The task: Below are some records. Print exactly the lines between the one holding "Task: Open the" and the one holding "Image resolution: width=1568", inclusive, and nothing else.

Listed records:
########
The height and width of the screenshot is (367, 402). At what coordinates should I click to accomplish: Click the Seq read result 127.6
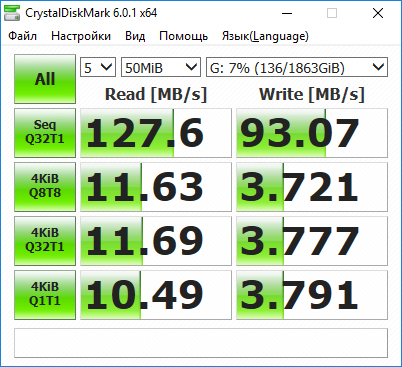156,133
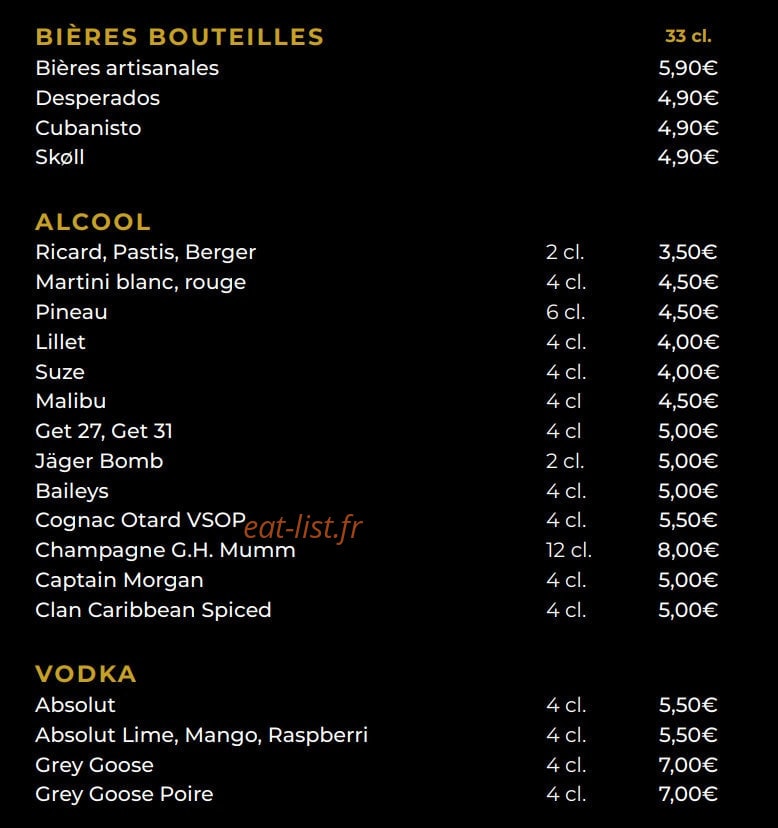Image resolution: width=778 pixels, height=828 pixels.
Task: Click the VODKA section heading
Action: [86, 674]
########
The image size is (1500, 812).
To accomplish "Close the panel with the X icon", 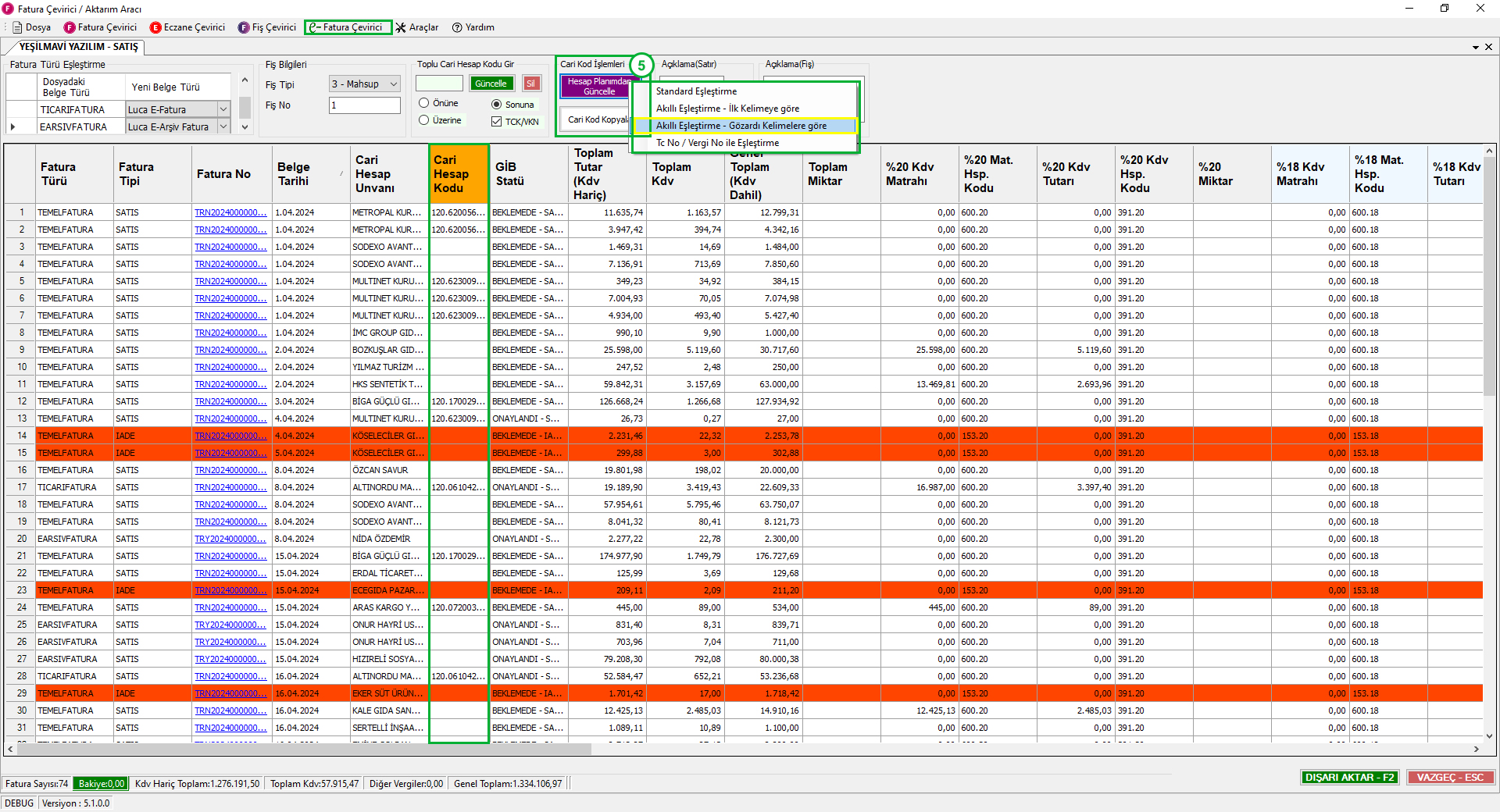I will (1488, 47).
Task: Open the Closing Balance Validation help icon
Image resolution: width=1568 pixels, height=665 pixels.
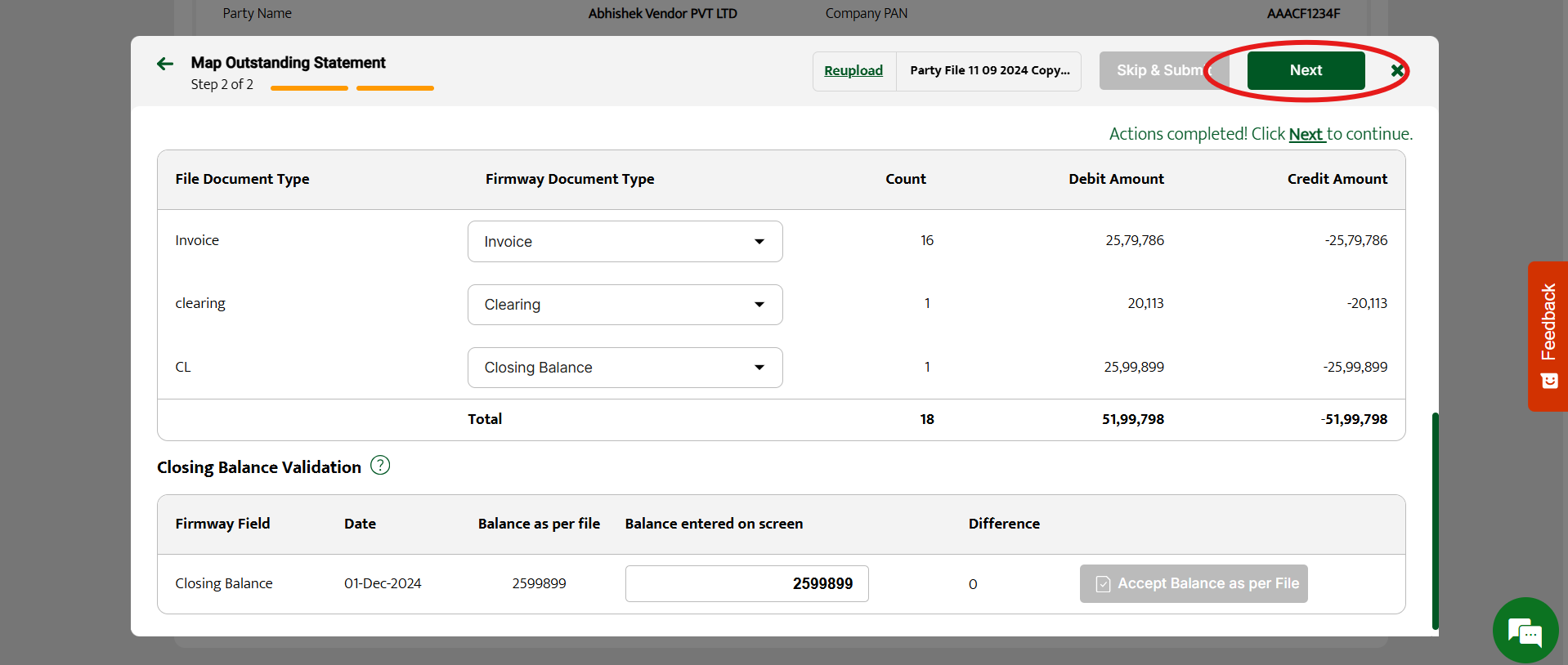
########
Answer section:
Task: Open the Closing Balance Validation help icon
Image resolution: width=1568 pixels, height=665 pixels.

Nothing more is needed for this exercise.